Головой своей многодумной Петр Андреевич понимал, что, розыском пресеча умысел царского сына Алексея, он для России послужил немало и наверное предостерег державу от могущих последовать смуты, тягот и лиха, однако сердце Толстого томилось в беспокойстве. Ныне это был вовсе не тот Толстой, который в жарком порыве стремился за знаниями в Италию, и не тот, что входил с твердой уверенностью в султанский дворец в Стамбуле, спускался, упрямо закусив губу, в подвал Семибашенного замка или гнал коней по неаполитанским дорогам за сумасбродным царевичем. Нет, не тот… Многое случалось увидеть ему, и теперь только он понял, почему так тяжела, трудна была походка князя-кесаря Федора Юрьевича Ромодановского, когда Петр Андреевич и думный дьяк Украинцев увидели того с крыльца Посольского приказа накануне его, Толстого, отъезда в Стамбул. «Власть, — с отчетливостью прояснилось в сознании Петра Андреевича, — это груз, который удержать трудно, и воробышком под его тяжестью не поскачешь». А еще и то понял, что люди, наделенные властью, большие ее пленники, нежели те, над кем они властвуют, хотя то не всегда понимают или не хотят понять. Петр Андреевич вспомнил голубым огнем блеснувшие глаза князя Меншикова, шелестящий голос боярина и должен был сказать себе: с сего дня дорога его жизненная острее, по которой ступать можно с великой осторожностью. И разом холодным умом рассудил, что дело царевича Алексея, хотя вот и поставило его на вершину лестницы власть предержащих, однако же впредь жить ему явно в крепости осажденной, так как прямая причастность к смерти царевича стеной его отгородила от старой Москвы, родов стариннейших, которые никогда ему не простят Алексея, но и вместе с тем люди новые, стоящие вкруг Петра, тот же Меншиков, бдить будут каждый его шаг.

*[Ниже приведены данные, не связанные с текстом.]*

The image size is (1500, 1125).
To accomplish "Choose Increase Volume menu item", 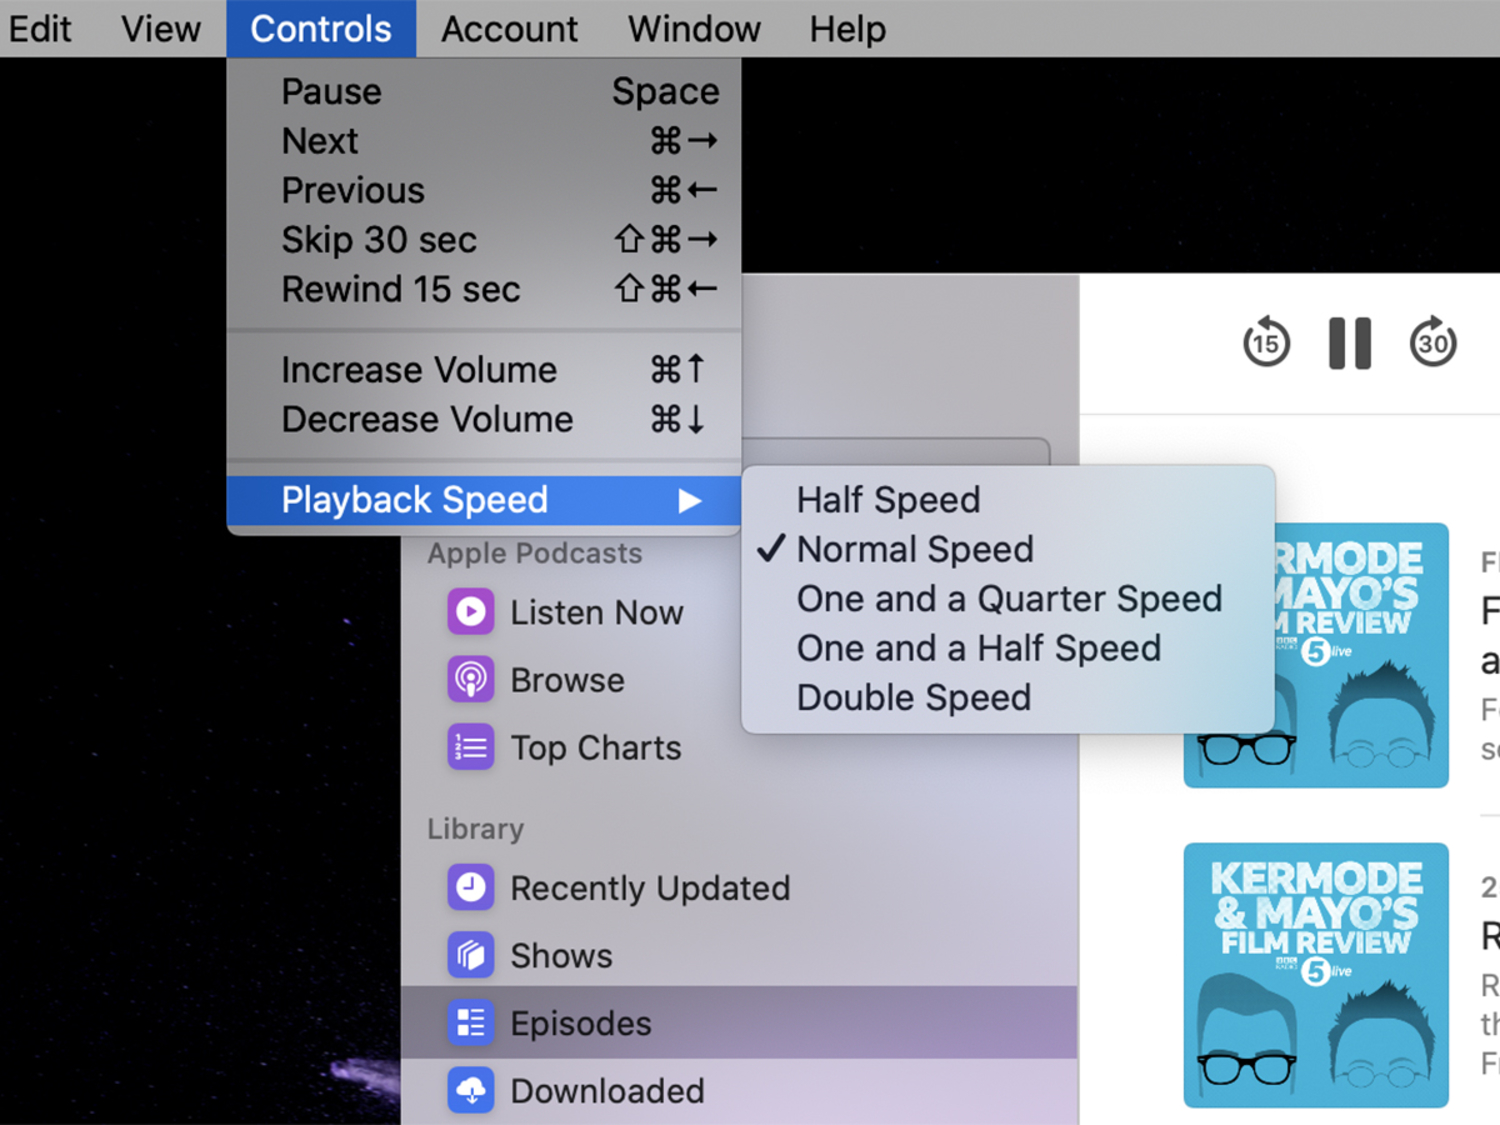I will coord(419,369).
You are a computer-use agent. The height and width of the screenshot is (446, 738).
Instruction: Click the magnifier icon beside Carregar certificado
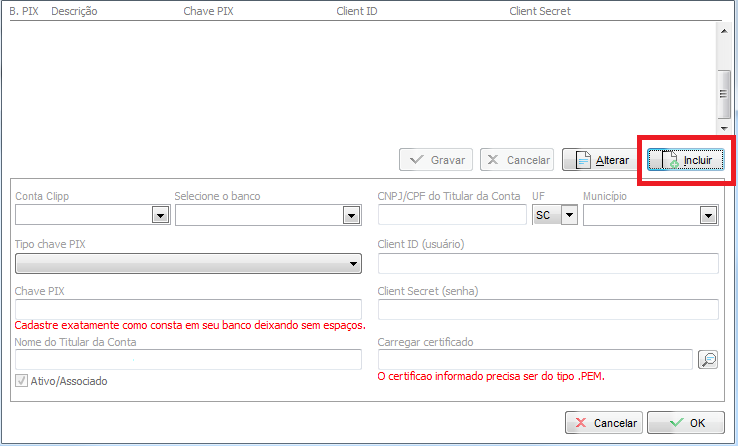click(708, 360)
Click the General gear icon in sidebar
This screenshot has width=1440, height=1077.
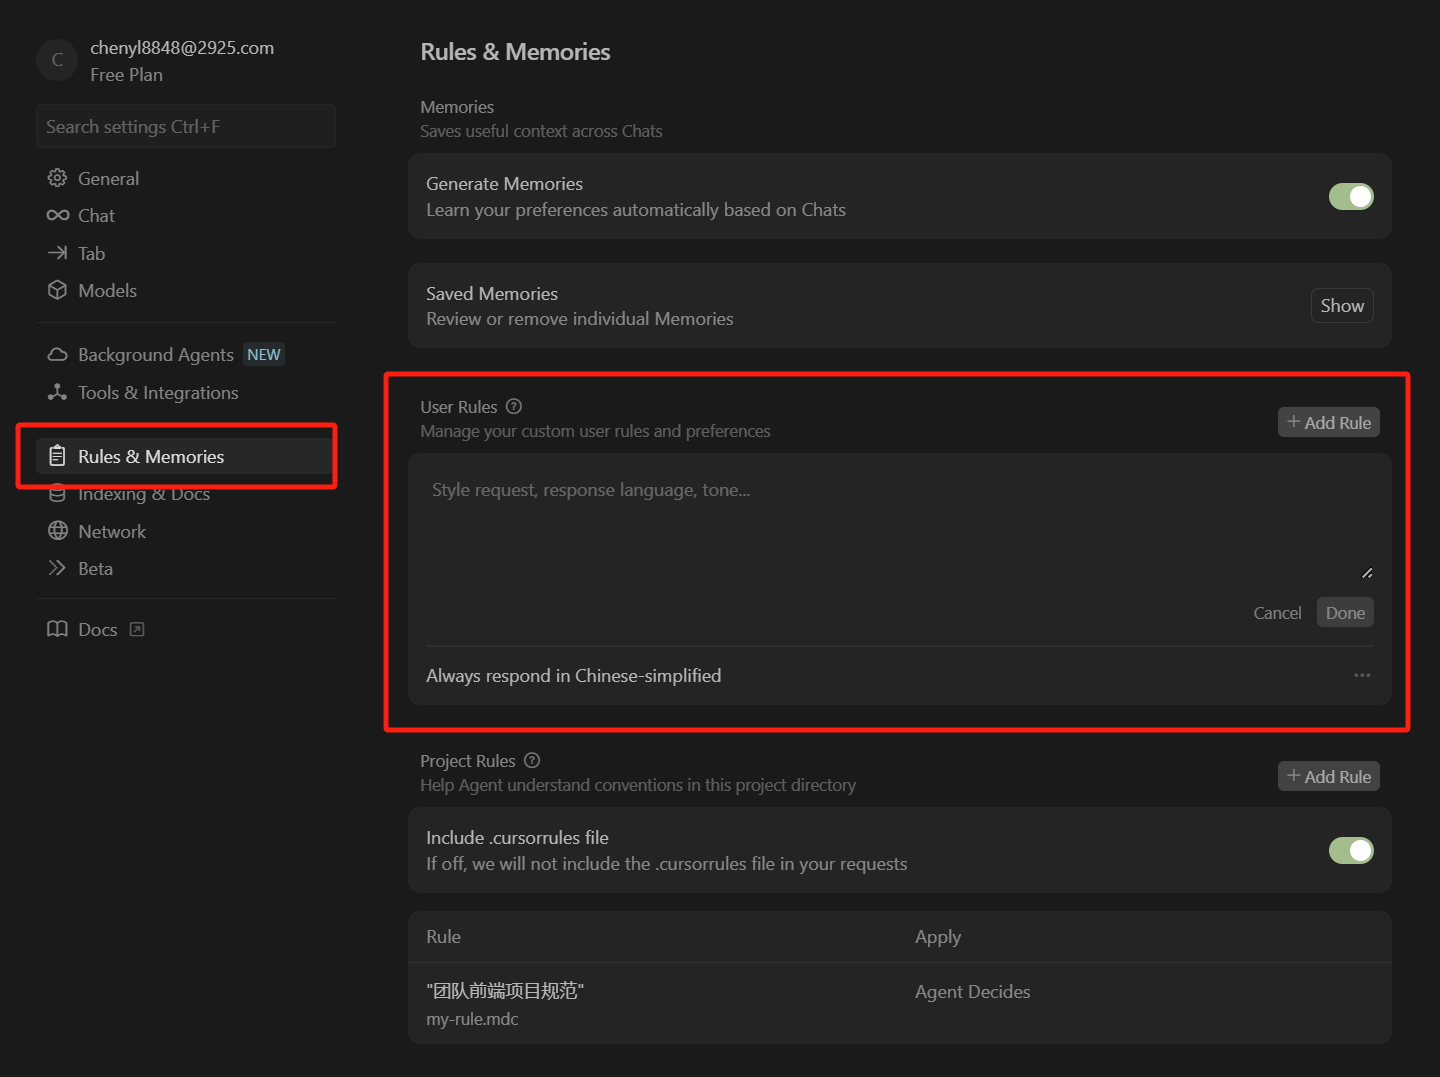[x=57, y=178]
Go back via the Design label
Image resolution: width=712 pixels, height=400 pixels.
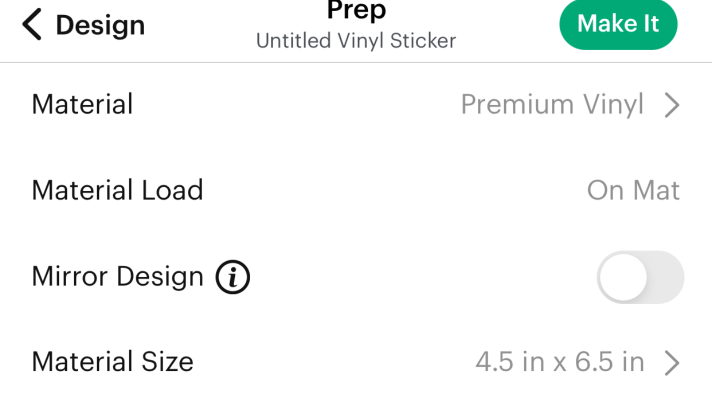click(100, 25)
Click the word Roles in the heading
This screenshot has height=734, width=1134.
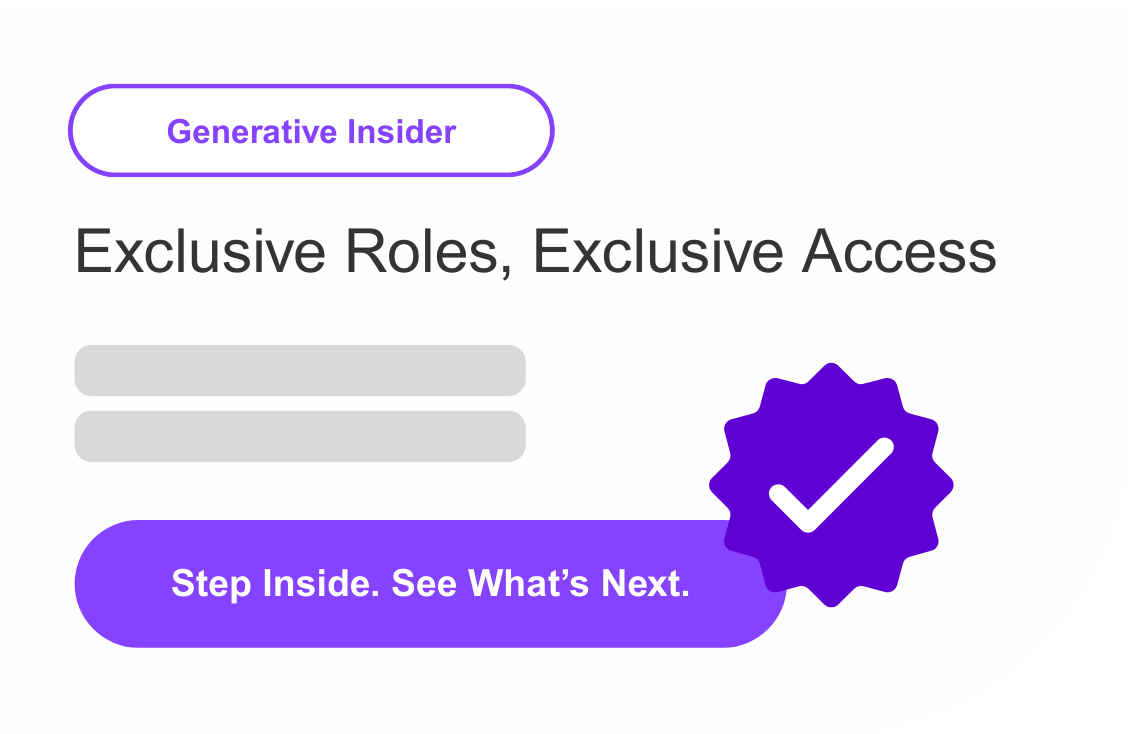(x=420, y=251)
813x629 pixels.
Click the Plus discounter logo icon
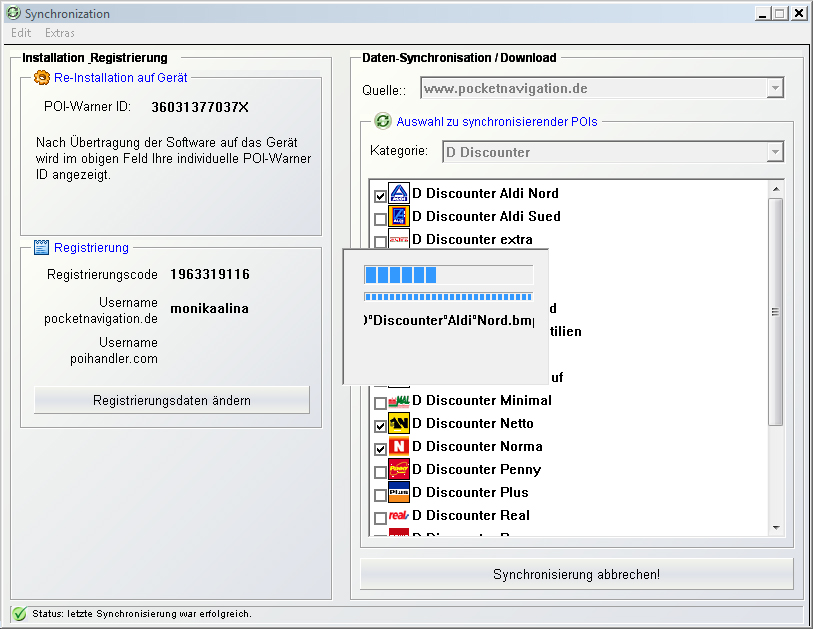[399, 493]
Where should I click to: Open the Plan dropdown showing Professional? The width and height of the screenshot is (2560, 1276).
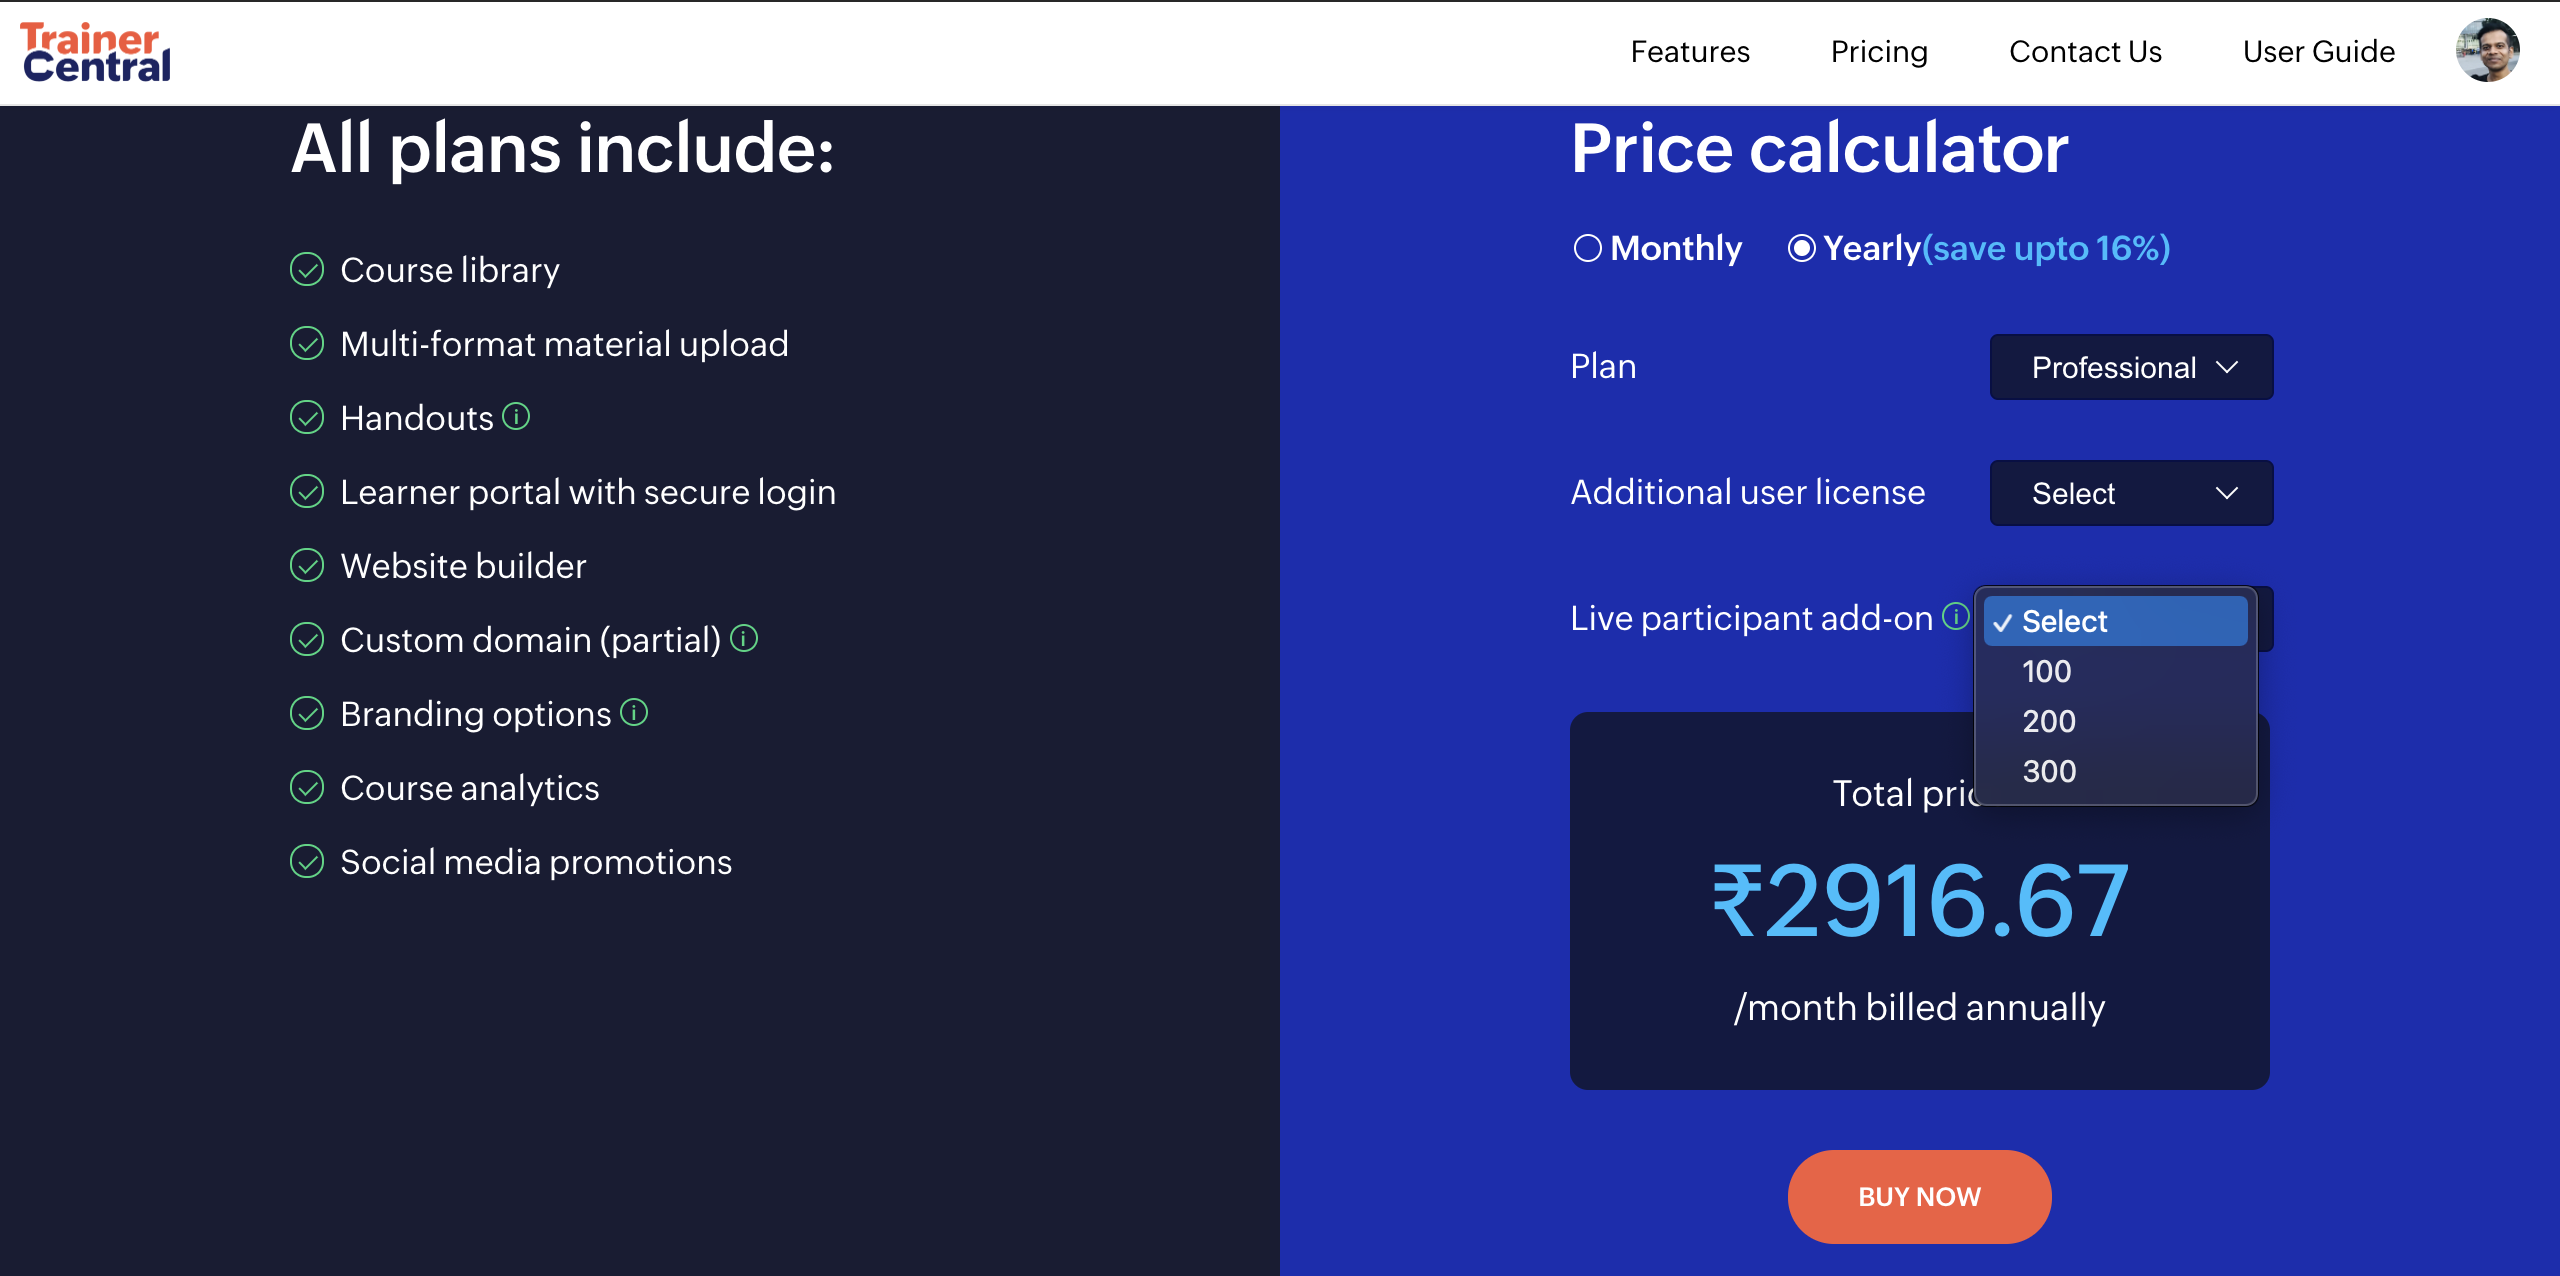[2131, 367]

С несвойственным раздражением Толстой отшвырнул нож, и тот, звеня, покатился по столу. Резко поднялся, шагнул по палате.
Филимон взглянул с изумлением. Таким барина он не видел никогда. В ту минуту Петр Андреевич чувствовал, будто на перекрестке стоит и на него из улицы тройка гонит. Кинулся бы в сторону, но и оттуда кони скачут. В третью — а и там ямщик удалой кнут поднял и гонит вороных во всю прыть. Копыта в землю бьют, пыль летит, и грохот глушит, пригибает голову.
— Ну-ну… — сказал все-таки Петр Андреевич, хотя и не очень уверенно, да тут же повторил и потверже: — Ну-ну…
Да это и не Толстой бы вовсе был, ежели такого не сказал.
Глава пятая
Поворчала Москва угрюмо по смерти царевича да и притихла. Здесь и пугать и пугаться привыкли. Да Толстой в Москве не задержался. Определил малого сына Ивана в Преображенский полк да и ускакал в Петербург. Дела не ждали.
Успех Петров в Париже хотя и охладил пыл шведов, но война тем не кончилась.
В дела прибалтийские властно вмешалась Англия. Туманный Альбион. Вот уж кого не хватало в этой каше. Но да ждать того было нужно. Море и англичанин были неразделимы. Британия владычествовала над морями и дралась за свое первенство свирепо.
Карл был убит при штурме одной из крепостей. На трон в Швеции села его унылая сестра Ульрика-Элеонора, при каждом шаге устремлявшая взор к Лондону. Своего авантюрного брата она вспоминала как страшное наваждение. Но ежели Карл, наделенный избыточной силой, был способен на любую безрассудную дерзость, Ульрика-Элеонора представляла саму анемичность. Начавшиеся было на одном из островов Аландского архипелага переговоры между Россией и Швецией о мире прервались. В том сыграли роль многие, но прежде всего Петровы союзники. Петр был несчастен в союзниках. Он вкладывал и силы и огромные средства, чтобы удержать их в договоренностях, но как только нависала угроза над тем или иным его начинанием, союзники предавали Петра самым злым и коварным образом. Так было с Данией, когда Карл двинул войска к пределам России, так многажды повторялось с королем польским и курфюрстом саксонским Августом, так же складывалось и с Пруссией.